[EXERCISE INSTRUCTIONS] Pictures stay out of the copy. Retype exactly the lines below from the one with "Image resolution: width=1023" through the one with "Task: Select the Ponto".

[AVAILABLE DATA]
☆ ☆ ☆ ☆
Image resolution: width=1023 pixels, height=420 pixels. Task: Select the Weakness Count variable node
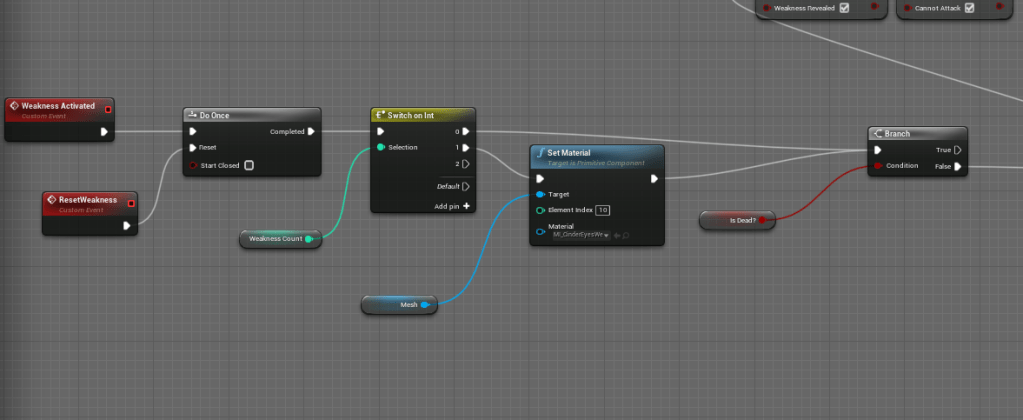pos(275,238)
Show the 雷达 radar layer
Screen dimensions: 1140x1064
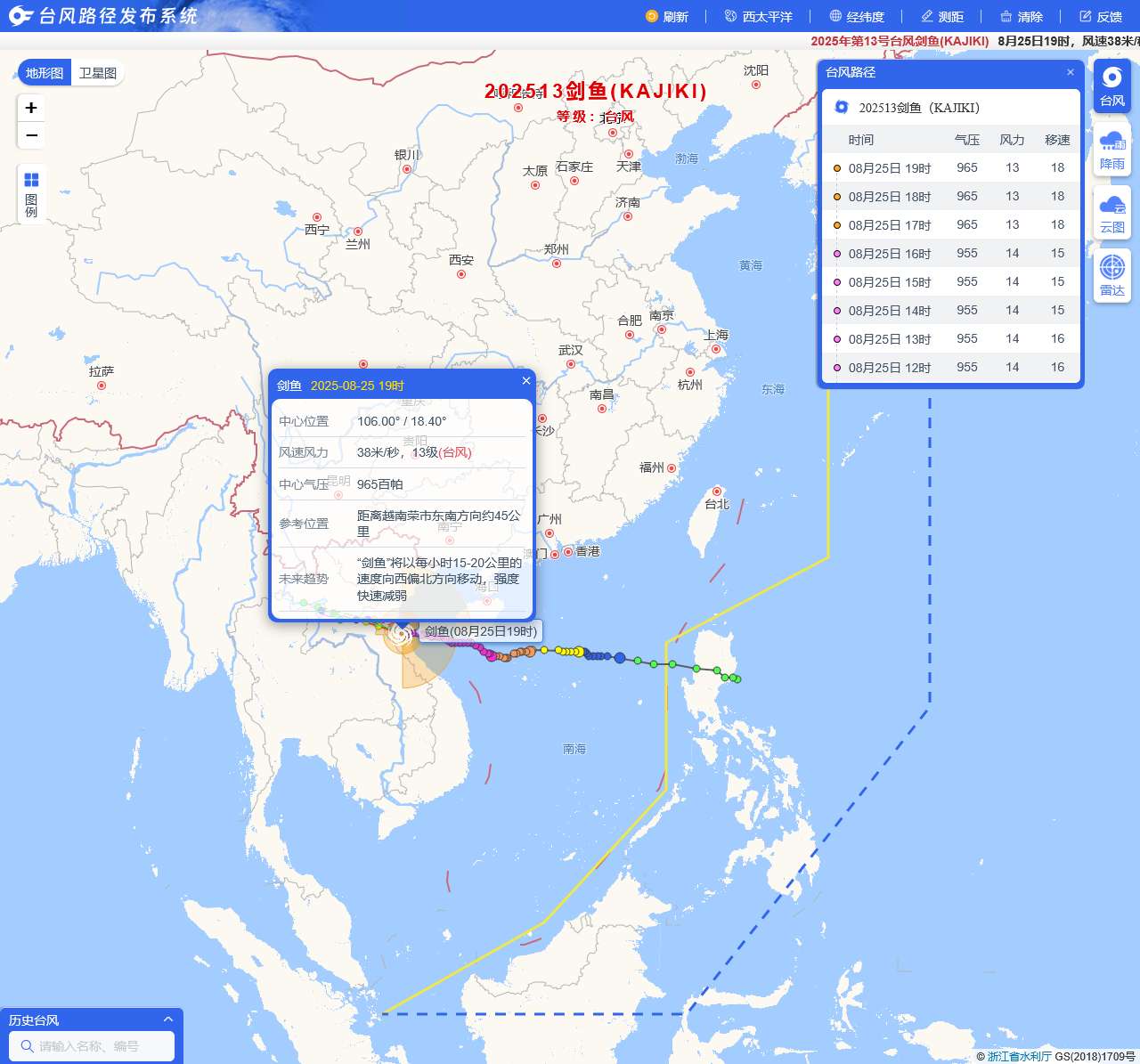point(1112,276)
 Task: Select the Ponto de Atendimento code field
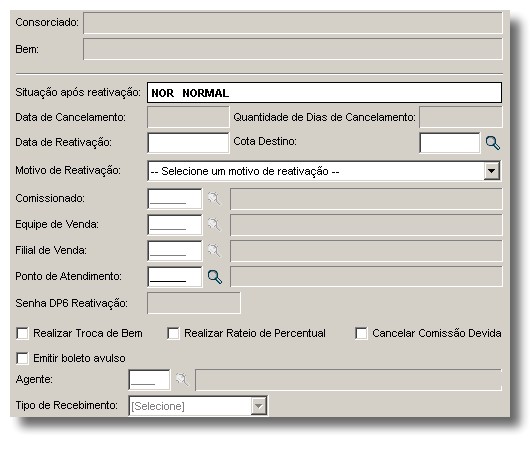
☆ ☆ ☆ ☆
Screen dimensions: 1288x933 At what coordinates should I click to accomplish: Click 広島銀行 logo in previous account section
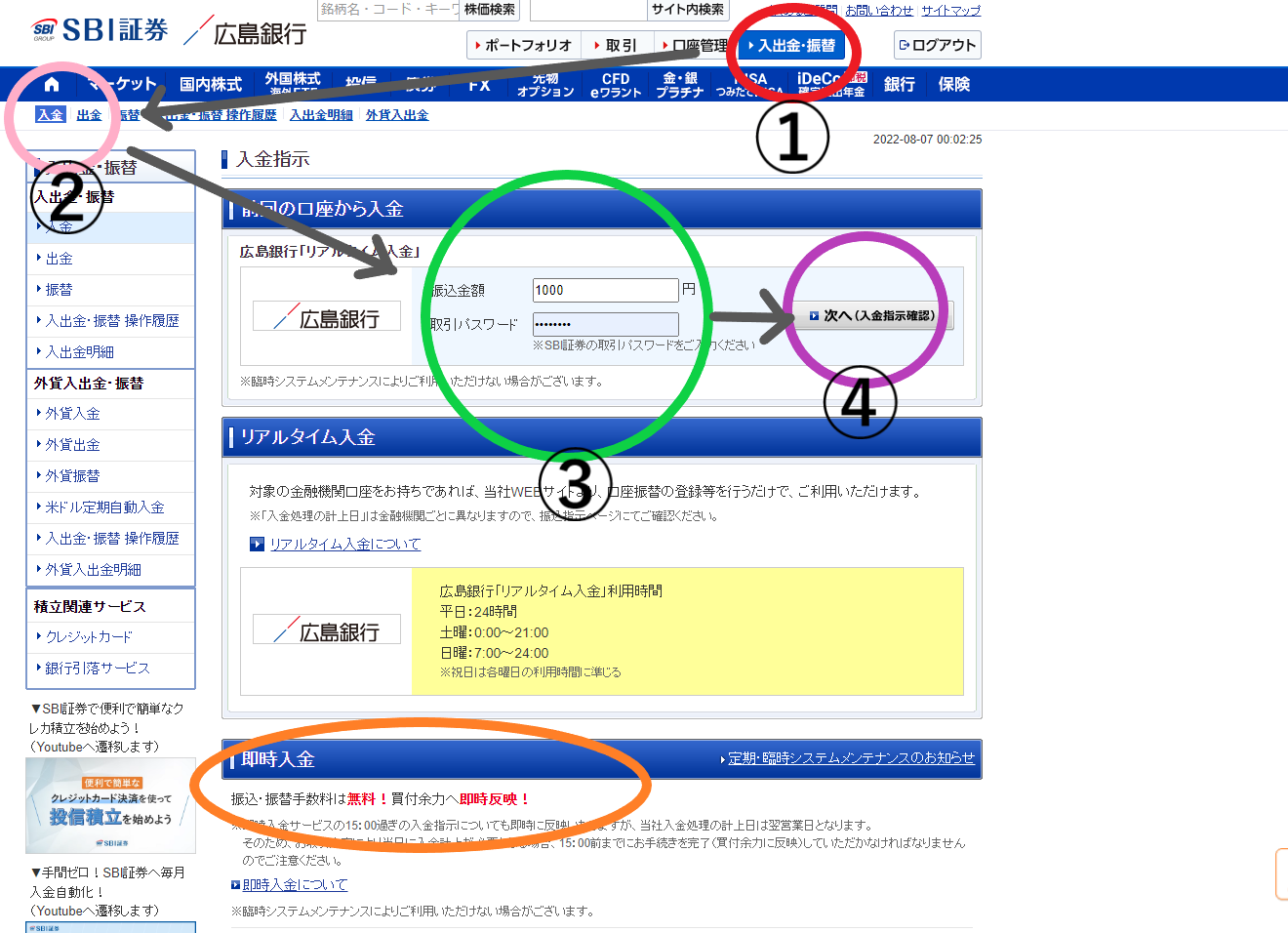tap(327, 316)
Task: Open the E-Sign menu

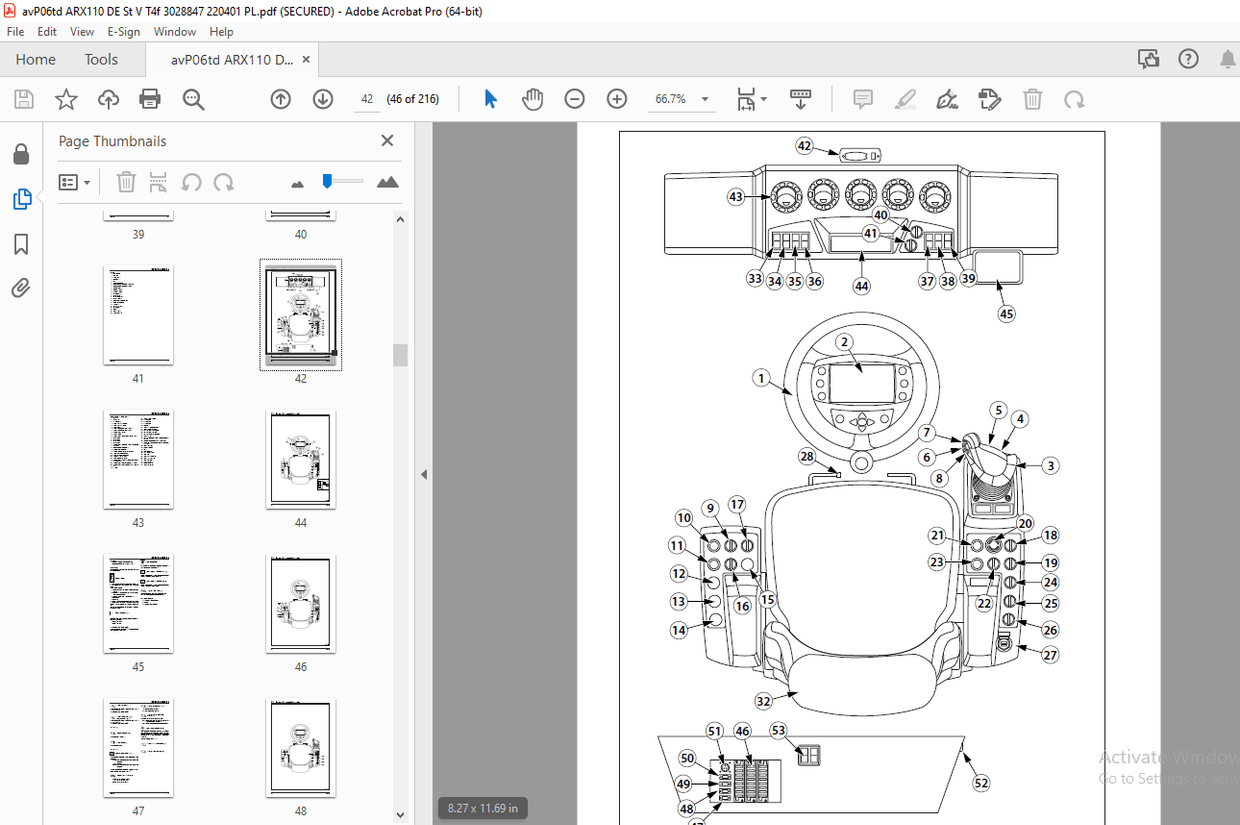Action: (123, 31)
☆ ☆ ☆ ☆
[PROBLEM SOLUTION]
Image resolution: width=1023 pixels, height=420 pixels. Task: Select the Weakness Count variable node
pos(275,238)
Show the 雷达 radar layer
Screen dimensions: 1140x1064
point(1112,276)
 Task: Select the Ponto de Atendimento code field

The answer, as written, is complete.